**The data:**
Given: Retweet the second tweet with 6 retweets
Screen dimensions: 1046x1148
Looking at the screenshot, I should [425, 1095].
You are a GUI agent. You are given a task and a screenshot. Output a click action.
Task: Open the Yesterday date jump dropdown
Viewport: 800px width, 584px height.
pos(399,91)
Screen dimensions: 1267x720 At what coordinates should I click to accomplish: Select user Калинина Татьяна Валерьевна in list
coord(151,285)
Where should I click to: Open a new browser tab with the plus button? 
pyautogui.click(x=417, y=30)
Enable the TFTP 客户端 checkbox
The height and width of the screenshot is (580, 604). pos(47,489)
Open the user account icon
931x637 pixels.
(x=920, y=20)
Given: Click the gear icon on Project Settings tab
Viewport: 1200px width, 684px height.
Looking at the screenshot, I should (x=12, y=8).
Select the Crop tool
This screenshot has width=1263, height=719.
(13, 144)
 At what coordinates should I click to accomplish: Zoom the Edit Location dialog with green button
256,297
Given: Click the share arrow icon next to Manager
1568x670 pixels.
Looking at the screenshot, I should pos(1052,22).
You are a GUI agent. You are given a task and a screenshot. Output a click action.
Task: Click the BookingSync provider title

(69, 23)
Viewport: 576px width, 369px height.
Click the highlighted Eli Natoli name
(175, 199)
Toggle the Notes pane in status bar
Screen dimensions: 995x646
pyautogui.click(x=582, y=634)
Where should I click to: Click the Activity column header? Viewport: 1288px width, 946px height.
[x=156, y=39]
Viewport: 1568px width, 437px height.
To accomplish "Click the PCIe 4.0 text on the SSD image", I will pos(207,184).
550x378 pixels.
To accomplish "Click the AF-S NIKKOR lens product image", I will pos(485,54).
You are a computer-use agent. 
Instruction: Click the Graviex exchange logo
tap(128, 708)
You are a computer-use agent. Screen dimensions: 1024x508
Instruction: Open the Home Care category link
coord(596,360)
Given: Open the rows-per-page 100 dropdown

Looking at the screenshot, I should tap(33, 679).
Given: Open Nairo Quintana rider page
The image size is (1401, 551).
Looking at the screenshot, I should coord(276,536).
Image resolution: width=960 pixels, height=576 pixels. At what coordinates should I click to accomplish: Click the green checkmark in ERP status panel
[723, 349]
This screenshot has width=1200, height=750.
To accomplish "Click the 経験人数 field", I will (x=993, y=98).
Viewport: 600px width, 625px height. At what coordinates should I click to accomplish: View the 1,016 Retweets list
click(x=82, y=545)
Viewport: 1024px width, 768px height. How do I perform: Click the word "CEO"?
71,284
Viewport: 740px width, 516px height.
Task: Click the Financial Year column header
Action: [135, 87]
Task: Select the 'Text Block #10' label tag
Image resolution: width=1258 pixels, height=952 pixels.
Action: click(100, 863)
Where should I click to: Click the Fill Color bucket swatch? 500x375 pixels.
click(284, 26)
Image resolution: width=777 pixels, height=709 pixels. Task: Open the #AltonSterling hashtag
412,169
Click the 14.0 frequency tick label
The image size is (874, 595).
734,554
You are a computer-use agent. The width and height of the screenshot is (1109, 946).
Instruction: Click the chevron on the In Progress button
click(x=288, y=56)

**Work to be completed:** Please give an exact copy of the lines above, beginning with the line containing "Task: Open the Yesterday date jump dropdown" and running through the line containing "Viewport: 576px width, 369px height.", and of no other lines.

**Task result:**
Task: Open the Yesterday date jump dropdown
Viewport: 800px width, 584px height.
pos(399,91)
Screen dimensions: 1267x720 At what coordinates should I click to accomplish: Select user Калинина Татьяна Валерьевна in list
coord(151,285)
Where should I click to: Open a new browser tab with the plus button? 
pyautogui.click(x=417, y=30)
Enable the TFTP 客户端 checkbox
The height and width of the screenshot is (580, 604). pos(47,489)
Open the user account icon
931x637 pixels.
(x=920, y=20)
Given: Click the gear icon on Project Settings tab
Viewport: 1200px width, 684px height.
Looking at the screenshot, I should (x=12, y=8).
Select the Crop tool
This screenshot has width=1263, height=719.
(13, 144)
 At what coordinates should I click to accomplish: Zoom the Edit Location dialog with green button
256,297
Given: Click the share arrow icon next to Manager
1568x670 pixels.
Looking at the screenshot, I should pos(1052,22).
You are a GUI agent. You are given a task and a screenshot. Output a click action.
Task: Click the BookingSync provider title

(69, 23)
Viewport: 576px width, 369px height.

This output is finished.